きっとリディアナと同じように、ミランダもサラの過去を知っているのかもしれない。サラの口でそれがどこまで語られたかはわからないけれど、だからこそミランダはこんな表情を浮かべたのだろう。そして泣き笑いのような顔のまま、ミランダはそっと指を重ね合わせた。どこか祈るような仕草で。

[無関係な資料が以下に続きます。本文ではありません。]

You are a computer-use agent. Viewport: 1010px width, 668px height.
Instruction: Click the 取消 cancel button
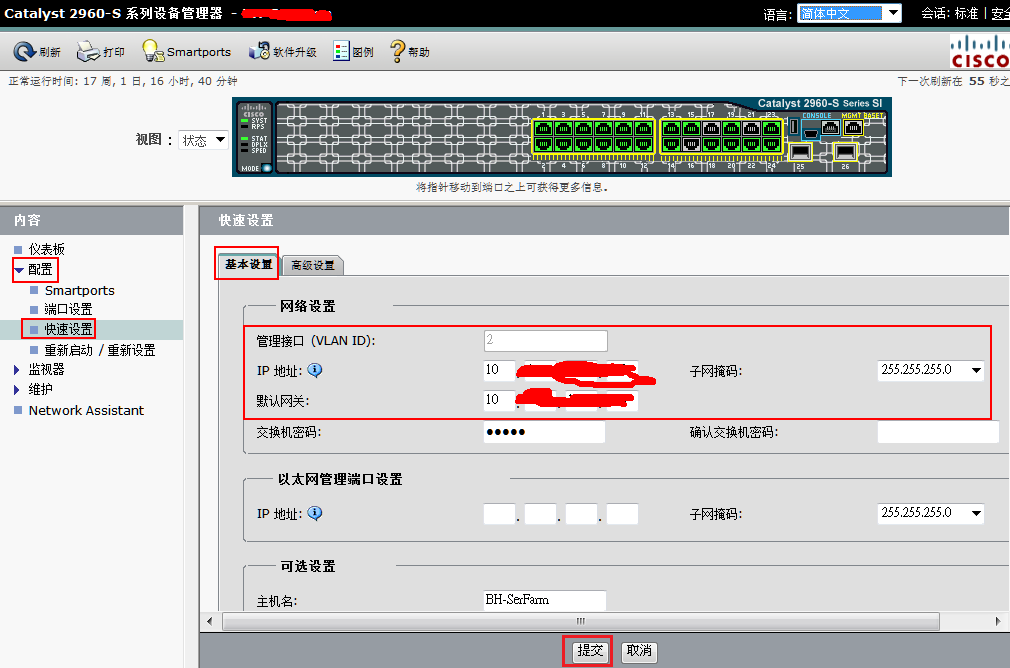coord(638,650)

「……あの方がしたことが許されるようなことだとは思いません。でも」

「……ええ」


月の光が差し込み、真摯な色を宿したミランダの瞳が瞑られる。元とは言え聖女候補である彼女の祈る姿は、洗練されたものだった。それをリディアナは美しい光景のように感じつつ、零れたような悲しげな言葉に相槌を打つ。重ねられた彼女の両指が強く祈るように固く交わった。


「でも、それでも……。どうか大好きなお姉様と共に少しでも多くの幸せと、自由を見つけられる日々があればと願ってしまいます」

「……私も、そう願うわ」


言葉で語らずとも、それで伝わる何かがあるだろう。習うようにして祈り始めるリディアナに、ミランダは僅かに目を見開いた後に小さく微笑んで頷いた。二人の少女が月夜に照らされて祈る姿、それは絵画に描かれるような美しい光景だった。